Ausbildungsförderung; Förderung der Deutschen im Ausland
KI-Zusammenfassung
Das Bundesverwaltungsgericht hat die Revision gegen das Urteil des Bayerischen VGH zur Förderung des Besuchs einer Ausbildungsstätte im Ausland nach § 6 Satz 1 BAföG wegen grundsätzlicher Bedeutung zugelassen. Streitpunkt ist, inwieweit Fördervoraussetzungen zu prüfen sind, wenn der Auszubildende seinen ständigen Wohnsitz in der Schweiz hat. Ferner wurden Prozesskostenhilfe und die Beiordnung eines Rechtsanwalts bewilligt. Die Zulassung soll zur Klärung der Anwendbarkeit und Auslegung von § 6 Satz 1 BAföG beitragen.
Ausgang: Revision wegen grundsätzlicher Bedeutung zugelassen; Prozesskostenhilfe und Beiordnung des Rechtsanwalts bewilligt
Abstrakte Rechtssätze
Die Zulassung der Revision nach § 132 Abs. 2 Nr. 1 VwGO ist zu erteilen, wenn die Rechtssache grundsätzliche Bedeutung hat und die Revision der Klärung über Rechtsfragen dienen kann.
Die Förderung des Besuchs einer Ausbildungsstätte im Ausland nach § 6 Satz 1 BAföG ist auch unter Berücksichtigung des ständigen Wohnsitzes des Auszubildenden im Ausland zu prüfen.
Für die Bewilligung von Prozesskostenhilfe und die Beiordnung eines Rechtsanwalts im Verfahren vor dem Bundesverwaltungsgericht sind § 166 VwGO i.V.m. § 114 Satz 1, § 119 Abs. 1 Satz 1 und § 121 Abs. 1 ZPO maßgeblich; die Voraussetzungen sind vom Gericht zu prüfen und festzustellen.
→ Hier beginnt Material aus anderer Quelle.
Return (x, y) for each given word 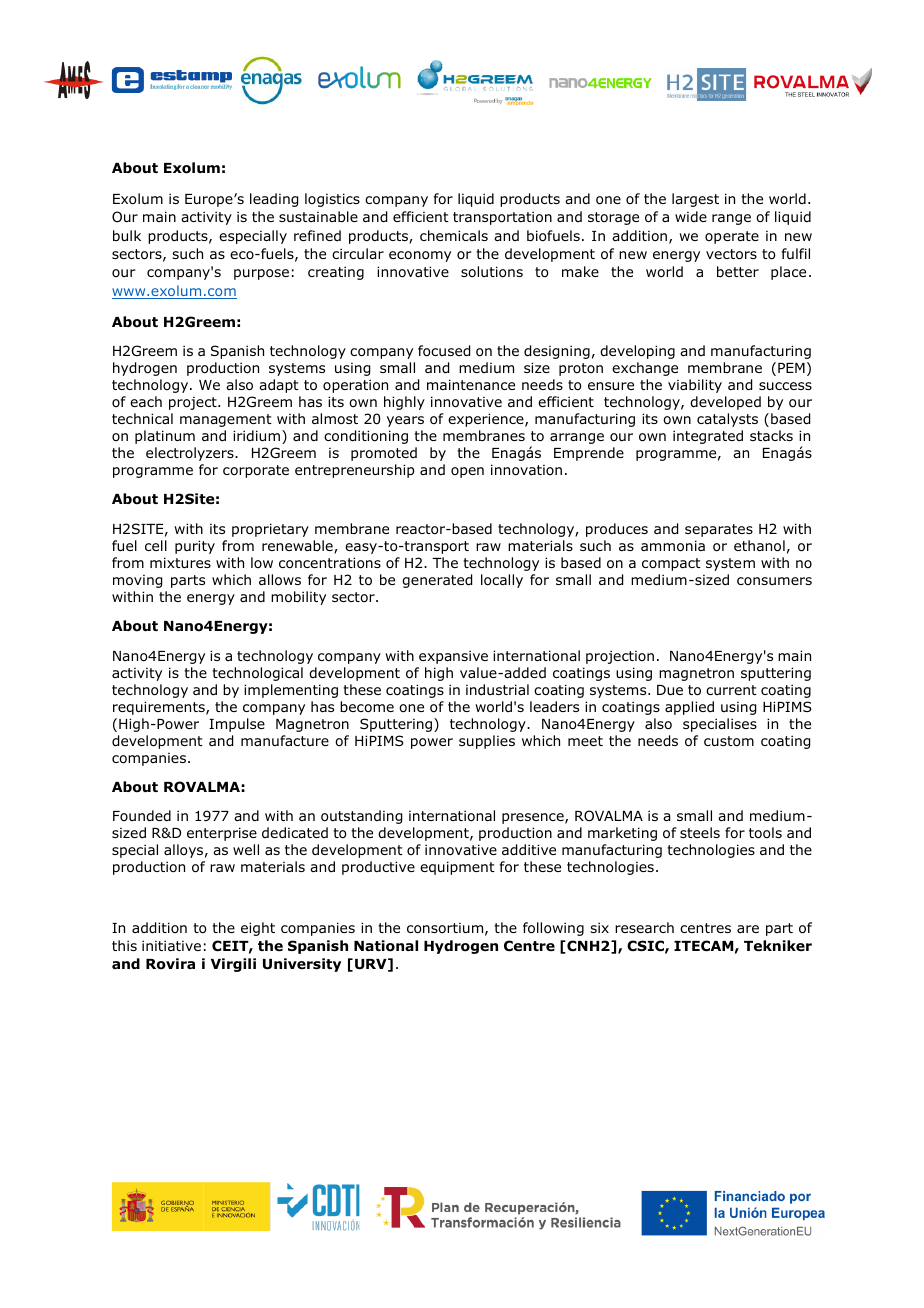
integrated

Die Zulassung der Revision dient der Rechtsfortbildung und der Einheitlichkeit der Rechtsprechung, insbesondere bei der Auslegung förderrechtlicher Tatbestandsvoraussetzungen des BAföG.
Vorinstanzen
vorgehend Bayerischer Verwaltungsgerichtshof, 28. April 2011, Az: 12 BV 10.781, Urteil
Gründe
Die Revision gegen das Urteil des Bayerischen Verwaltungsgerichtshofs vom 28. April 2011 ist nach § 132 Abs. 2 Nr. 1 VwGO wegen grundsätzlicher Bedeutung der Rechtssache zuzulassen. Die Revision kann Gelegenheit geben, die Voraussetzungen für die Förderung des Besuchs einer Ausbildungsstätte im Ausland nach § 6 Satz 1 BAföG näher zu klären, gegebenenfalls auch unter Berücksichtigung des Umstandes, dass der Auszubildende seinen ständigen Wohnsitz in der Schweiz hat.
Die Voraussetzungen für die Bewilligung von Prozesskostenhilfe und Beiordnung eines Rechtsanwalts für das Verfahren vor dem Bundesverwaltungsgericht liegen vor (§ 166 VwGO i.V.m. § 114 Satz 1, § 119 Abs. 1 Satz 1, § 121 Abs. 1 ZPO).